As condições climáticas registradas entre 1º e 24 de fevereiro apontam predomínio de chuvas em grande parte do Brasil, cenário que favoreceu o desenvolvimento dos cultivos de primeira e segunda safra. As informações constam na edição de fevereiro do Boletim de Monitoramento Agrícola, divulgado no Portal da Companhia Nacional de Abastecimento (Conab) na quinta-feira (26).
Segundo o levantamento, os maiores acumulados de precipitação foram observados na região Norte e na faixa que se estende do Amazonas ao Centro-Oeste e Sudeste. A distribuição das chuvas contribuiu para a manutenção do armazenamento hídrico no solo, garantindo condições favoráveis ao desenvolvimento das lavouras em praticamente todas as áreas monitoradas.
No Matopiba e em partes do Semiárido nordestino, as precipitações foram menos significativas, mas ainda assim beneficiaram a semeadura e o desenvolvimento das culturas. Já na região Sul, os volumes ficaram abaixo do esperado, especialmente no Rio Grande do Sul, onde a maior parte das lavouras de soja se encontrava em fase de floração e enchimento de grãos.

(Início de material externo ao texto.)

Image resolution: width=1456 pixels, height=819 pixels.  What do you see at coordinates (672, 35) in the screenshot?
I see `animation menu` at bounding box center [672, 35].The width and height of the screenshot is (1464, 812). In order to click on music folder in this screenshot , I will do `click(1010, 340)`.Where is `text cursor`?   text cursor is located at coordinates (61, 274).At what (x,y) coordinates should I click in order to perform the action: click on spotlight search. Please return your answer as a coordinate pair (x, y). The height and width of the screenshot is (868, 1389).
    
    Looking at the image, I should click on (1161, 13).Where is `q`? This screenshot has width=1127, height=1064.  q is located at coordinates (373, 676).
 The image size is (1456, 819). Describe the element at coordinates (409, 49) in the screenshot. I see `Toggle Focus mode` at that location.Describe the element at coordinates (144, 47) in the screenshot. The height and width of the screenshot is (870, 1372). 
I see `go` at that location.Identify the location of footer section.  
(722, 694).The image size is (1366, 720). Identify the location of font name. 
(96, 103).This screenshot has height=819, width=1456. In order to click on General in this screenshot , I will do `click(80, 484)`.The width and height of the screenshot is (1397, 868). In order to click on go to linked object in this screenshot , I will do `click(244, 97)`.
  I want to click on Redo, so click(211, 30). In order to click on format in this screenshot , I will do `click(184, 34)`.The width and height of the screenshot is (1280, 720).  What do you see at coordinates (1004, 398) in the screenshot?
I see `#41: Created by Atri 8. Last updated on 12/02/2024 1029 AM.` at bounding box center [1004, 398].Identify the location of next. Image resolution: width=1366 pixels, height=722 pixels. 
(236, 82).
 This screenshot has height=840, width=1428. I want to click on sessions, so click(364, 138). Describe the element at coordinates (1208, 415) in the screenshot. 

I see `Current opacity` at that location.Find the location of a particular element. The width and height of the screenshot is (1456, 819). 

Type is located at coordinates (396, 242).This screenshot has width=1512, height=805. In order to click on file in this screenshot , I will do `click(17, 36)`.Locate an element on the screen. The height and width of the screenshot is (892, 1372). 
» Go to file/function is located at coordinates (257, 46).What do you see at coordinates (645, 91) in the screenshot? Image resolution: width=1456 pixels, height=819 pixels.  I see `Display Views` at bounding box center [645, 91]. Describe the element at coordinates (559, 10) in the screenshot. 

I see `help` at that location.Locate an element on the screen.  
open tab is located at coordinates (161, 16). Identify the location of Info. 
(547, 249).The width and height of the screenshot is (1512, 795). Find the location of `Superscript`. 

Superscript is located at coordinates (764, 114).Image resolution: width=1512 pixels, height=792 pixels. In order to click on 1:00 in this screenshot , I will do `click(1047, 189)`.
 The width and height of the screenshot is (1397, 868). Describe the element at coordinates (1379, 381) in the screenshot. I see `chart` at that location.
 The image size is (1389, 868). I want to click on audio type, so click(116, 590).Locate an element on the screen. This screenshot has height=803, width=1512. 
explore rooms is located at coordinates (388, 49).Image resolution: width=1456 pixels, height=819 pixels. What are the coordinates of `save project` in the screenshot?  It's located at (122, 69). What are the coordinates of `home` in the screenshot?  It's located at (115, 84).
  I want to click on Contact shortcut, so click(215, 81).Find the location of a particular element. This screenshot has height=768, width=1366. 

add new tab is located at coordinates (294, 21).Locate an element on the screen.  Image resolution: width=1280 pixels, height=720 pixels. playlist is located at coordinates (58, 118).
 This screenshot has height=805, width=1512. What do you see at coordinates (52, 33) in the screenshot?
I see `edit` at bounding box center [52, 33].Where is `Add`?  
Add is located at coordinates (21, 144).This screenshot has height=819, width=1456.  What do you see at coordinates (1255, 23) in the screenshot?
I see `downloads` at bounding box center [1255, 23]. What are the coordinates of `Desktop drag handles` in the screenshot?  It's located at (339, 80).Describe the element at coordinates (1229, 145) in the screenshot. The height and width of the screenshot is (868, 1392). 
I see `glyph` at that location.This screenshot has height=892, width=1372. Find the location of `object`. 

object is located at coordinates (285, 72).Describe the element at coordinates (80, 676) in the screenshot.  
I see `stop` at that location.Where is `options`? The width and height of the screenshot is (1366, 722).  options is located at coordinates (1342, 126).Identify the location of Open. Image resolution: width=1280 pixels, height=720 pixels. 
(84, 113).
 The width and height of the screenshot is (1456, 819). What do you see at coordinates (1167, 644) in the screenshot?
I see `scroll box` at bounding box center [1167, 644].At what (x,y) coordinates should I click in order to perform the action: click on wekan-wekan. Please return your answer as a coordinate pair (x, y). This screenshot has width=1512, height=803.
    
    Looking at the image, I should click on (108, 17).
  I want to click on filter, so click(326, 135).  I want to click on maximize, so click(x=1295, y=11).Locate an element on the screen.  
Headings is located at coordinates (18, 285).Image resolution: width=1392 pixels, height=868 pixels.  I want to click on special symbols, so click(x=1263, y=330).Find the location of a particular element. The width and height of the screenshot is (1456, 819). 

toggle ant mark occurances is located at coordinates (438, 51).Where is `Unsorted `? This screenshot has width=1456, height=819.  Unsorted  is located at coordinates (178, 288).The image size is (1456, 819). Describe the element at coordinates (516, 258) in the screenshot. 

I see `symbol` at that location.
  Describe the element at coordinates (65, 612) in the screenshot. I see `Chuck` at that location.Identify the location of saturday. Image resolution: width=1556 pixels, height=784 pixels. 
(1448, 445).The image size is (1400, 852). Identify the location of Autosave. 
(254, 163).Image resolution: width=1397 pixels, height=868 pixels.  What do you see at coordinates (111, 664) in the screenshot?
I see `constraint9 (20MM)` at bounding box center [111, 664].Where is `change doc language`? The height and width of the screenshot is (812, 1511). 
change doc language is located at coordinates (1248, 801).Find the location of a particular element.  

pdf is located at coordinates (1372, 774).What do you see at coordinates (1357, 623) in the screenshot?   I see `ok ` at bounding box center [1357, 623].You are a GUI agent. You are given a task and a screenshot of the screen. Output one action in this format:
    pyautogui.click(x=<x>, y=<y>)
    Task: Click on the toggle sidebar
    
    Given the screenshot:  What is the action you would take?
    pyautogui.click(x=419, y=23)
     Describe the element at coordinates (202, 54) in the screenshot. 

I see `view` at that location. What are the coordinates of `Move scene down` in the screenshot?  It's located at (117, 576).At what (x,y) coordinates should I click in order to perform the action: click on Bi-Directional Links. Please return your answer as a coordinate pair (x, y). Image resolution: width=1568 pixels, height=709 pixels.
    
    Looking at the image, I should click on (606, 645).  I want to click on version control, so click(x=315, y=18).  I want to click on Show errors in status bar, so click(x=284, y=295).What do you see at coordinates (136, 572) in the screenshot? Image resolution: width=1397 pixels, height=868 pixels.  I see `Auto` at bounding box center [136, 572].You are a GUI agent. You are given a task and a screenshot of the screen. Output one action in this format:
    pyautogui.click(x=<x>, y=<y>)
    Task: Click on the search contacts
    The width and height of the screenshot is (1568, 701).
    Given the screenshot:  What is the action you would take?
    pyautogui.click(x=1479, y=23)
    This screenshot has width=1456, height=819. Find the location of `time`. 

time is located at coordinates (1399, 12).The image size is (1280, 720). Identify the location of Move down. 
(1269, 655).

A restrição hídrica no estado impactou o potencial produtivo e já provocou redução nas estimativas de produtividade em diversas áreas.
Desenvolvimento das lavouras
Os dados espectrais analisados pela Conab indicam condições favoráveis de desenvolvimento para os cultivos de primeira e segunda safra na maior parte do país. O índice de vegetação apresentou evolução acima da média histórica durante períodos críticos da soja.
Diferenças mais expressivas foram registradas no sudoeste de Mato Grosso do Sul, no oeste catarinense e no noroeste do Rio Grande do Sul, reflexo da restrição hídrica enfrentada em safras anteriores. No território gaúcho, entretanto, essa diferença diminuiu, e o índice atual se aproxima dos padrões observados em ciclos anteriores, ainda que estes tenham apresentado potencial produtivo reduzido.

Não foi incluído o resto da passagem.